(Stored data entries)
--- START ---

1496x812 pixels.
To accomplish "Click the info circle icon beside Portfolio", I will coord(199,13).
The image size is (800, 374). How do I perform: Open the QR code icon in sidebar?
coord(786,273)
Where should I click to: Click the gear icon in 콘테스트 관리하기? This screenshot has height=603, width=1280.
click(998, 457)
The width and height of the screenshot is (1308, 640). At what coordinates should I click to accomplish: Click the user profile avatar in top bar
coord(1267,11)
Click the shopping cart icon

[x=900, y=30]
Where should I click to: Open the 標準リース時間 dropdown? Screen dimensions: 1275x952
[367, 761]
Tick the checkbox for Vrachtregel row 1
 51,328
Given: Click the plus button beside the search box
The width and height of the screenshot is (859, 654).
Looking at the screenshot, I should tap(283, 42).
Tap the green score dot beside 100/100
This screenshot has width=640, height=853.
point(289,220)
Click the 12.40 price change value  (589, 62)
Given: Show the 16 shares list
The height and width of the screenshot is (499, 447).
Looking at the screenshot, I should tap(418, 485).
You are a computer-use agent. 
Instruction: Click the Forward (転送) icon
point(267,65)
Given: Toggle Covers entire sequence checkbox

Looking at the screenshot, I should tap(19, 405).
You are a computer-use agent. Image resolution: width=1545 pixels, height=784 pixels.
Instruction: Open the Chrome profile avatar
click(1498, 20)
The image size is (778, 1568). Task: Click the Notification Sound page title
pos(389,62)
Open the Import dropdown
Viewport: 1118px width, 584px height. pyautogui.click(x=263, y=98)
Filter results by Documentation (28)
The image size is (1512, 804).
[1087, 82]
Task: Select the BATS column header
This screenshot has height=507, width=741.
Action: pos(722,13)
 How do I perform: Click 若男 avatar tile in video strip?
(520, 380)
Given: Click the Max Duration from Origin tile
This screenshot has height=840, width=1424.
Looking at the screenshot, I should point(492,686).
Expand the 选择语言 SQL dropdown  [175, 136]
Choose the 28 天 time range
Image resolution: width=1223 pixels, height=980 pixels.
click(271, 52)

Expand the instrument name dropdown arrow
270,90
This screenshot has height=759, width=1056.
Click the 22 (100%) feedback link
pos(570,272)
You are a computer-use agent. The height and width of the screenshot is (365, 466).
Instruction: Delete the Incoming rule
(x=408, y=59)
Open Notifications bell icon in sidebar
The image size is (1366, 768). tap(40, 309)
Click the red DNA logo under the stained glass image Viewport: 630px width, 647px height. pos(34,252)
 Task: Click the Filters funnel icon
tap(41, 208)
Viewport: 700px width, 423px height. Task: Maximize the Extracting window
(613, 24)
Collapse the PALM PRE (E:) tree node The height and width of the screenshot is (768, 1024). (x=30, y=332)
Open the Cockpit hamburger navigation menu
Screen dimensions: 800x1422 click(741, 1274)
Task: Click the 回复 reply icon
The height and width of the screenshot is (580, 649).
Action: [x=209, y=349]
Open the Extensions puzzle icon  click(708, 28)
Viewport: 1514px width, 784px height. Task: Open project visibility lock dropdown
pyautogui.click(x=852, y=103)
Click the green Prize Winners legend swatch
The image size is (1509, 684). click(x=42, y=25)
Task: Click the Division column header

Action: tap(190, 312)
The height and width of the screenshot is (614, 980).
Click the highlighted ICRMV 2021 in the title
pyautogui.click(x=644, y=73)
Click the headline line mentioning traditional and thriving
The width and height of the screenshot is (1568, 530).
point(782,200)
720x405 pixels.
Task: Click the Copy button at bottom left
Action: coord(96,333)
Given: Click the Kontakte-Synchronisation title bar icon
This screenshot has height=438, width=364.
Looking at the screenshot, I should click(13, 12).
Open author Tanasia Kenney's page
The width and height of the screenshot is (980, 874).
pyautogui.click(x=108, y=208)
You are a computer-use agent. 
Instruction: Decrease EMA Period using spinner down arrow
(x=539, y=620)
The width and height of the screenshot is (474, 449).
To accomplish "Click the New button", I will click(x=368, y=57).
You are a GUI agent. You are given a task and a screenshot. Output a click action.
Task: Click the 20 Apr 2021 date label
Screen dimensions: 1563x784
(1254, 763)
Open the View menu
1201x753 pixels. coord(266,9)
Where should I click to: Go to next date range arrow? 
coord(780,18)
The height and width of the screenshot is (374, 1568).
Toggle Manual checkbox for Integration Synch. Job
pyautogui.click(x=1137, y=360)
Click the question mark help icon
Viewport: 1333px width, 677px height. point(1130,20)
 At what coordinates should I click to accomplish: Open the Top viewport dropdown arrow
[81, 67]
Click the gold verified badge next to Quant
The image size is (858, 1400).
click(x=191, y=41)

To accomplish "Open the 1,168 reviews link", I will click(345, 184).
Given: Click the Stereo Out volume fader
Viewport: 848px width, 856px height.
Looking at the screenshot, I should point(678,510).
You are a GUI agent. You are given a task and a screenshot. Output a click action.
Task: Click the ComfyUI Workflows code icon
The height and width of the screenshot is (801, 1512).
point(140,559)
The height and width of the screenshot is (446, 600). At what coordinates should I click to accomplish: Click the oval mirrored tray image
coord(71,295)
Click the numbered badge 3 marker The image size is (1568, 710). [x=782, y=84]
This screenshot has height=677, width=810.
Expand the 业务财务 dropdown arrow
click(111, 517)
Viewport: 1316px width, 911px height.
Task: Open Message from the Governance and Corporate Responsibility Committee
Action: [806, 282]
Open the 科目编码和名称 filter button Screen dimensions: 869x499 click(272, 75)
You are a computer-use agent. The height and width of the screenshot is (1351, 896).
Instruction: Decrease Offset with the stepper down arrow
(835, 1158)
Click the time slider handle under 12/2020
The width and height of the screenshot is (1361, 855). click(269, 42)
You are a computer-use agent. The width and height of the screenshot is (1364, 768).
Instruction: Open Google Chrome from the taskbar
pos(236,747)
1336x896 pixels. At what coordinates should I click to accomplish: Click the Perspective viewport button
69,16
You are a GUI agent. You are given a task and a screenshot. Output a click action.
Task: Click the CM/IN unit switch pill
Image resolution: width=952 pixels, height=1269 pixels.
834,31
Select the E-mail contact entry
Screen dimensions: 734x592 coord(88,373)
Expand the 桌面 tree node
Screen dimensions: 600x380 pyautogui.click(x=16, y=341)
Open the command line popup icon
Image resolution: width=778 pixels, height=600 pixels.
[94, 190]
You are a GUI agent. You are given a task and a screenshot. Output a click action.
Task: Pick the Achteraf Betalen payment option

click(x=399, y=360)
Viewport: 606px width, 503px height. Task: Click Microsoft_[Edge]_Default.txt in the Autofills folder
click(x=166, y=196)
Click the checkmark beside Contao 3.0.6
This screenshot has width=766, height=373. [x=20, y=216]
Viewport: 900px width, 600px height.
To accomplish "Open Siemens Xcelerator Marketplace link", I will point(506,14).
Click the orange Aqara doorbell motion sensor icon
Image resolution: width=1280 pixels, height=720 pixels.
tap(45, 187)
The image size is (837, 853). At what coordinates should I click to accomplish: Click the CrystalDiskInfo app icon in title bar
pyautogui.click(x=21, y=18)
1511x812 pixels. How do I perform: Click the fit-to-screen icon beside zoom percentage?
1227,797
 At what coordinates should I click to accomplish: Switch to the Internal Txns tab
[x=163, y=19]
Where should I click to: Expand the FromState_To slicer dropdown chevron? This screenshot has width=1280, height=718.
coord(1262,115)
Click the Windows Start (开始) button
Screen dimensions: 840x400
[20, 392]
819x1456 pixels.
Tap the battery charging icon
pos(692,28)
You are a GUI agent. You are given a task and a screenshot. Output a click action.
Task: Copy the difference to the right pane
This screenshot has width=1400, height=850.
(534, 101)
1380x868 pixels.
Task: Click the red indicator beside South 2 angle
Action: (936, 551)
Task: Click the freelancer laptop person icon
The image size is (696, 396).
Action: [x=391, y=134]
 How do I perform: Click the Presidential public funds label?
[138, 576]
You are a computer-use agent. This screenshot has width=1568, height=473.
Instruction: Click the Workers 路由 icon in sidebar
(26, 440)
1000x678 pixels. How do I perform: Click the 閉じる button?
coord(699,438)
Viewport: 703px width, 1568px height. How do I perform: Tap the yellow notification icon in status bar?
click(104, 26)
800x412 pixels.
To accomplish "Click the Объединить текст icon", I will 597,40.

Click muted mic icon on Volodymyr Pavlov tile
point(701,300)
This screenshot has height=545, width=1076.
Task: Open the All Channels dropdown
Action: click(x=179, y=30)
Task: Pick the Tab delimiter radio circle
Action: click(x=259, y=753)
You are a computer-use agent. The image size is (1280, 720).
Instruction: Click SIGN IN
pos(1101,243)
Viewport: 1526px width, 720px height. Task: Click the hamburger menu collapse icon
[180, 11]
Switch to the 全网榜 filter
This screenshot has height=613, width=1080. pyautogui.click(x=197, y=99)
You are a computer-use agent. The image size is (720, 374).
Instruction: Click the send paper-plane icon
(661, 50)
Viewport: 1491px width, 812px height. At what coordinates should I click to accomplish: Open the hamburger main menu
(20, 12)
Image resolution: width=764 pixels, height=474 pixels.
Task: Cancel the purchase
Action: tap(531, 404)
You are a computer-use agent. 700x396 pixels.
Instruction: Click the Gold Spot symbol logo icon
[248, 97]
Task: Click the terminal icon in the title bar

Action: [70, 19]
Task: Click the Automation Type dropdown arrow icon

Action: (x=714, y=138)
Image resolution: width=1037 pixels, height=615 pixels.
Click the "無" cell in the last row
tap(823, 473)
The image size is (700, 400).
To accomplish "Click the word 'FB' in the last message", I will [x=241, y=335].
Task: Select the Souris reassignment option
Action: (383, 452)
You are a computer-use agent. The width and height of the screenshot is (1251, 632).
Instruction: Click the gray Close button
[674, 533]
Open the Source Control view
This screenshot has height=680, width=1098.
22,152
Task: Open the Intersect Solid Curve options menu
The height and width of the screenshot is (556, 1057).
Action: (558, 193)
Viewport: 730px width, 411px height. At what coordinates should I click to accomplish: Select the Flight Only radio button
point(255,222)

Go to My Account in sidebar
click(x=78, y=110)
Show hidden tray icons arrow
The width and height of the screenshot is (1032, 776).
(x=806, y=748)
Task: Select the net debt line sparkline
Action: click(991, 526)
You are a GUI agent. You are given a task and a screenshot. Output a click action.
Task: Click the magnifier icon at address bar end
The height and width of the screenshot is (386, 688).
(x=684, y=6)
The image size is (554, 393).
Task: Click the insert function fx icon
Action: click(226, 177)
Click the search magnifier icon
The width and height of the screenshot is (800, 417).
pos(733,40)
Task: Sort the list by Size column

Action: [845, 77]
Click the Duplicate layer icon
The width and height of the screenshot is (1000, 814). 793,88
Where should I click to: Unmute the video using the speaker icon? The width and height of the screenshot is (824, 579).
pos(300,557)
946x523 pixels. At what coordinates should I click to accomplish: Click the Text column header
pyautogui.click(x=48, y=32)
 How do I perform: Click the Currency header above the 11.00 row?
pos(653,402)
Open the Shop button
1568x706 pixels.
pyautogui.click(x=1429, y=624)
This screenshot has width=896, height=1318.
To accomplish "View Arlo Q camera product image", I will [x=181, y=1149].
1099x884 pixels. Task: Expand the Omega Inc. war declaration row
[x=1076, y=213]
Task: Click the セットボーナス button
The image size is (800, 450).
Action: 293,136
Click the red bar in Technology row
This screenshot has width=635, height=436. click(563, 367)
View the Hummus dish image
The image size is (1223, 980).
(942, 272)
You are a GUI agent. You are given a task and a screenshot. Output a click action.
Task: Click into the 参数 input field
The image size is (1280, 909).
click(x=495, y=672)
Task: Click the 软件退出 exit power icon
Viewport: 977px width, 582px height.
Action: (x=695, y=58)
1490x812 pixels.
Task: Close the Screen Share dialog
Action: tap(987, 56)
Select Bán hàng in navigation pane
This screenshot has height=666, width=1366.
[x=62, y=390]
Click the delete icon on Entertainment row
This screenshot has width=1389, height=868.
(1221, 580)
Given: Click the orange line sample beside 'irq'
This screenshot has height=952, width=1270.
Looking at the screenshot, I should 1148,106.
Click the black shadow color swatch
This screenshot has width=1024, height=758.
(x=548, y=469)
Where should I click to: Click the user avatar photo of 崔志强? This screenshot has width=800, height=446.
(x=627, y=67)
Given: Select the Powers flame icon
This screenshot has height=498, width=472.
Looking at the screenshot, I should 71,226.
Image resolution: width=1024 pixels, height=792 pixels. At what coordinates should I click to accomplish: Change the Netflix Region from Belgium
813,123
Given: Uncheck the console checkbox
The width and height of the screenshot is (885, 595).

--- END ---

* [PROBLEM DETAILS]: Set down, exactly as they stand above, the lines starting with the line with "The image size is (1223, 980)." and going on through the line with "Given: Click the orange", and no others.

* [OUTPUT OF THE TASK]:
The image size is (1223, 980).
(942, 272)
You are a GUI agent. You are given a task and a screenshot. Output a click action.
Task: Click into the 参数 input field
The image size is (1280, 909).
click(x=495, y=672)
Task: Click the 软件退出 exit power icon
Viewport: 977px width, 582px height.
Action: (x=695, y=58)
1490x812 pixels.
Task: Close the Screen Share dialog
Action: tap(987, 56)
Select Bán hàng in navigation pane
This screenshot has height=666, width=1366.
[x=62, y=390]
Click the delete icon on Entertainment row
This screenshot has width=1389, height=868.
(1221, 580)
Given: Click the orange line sample beside 'irq'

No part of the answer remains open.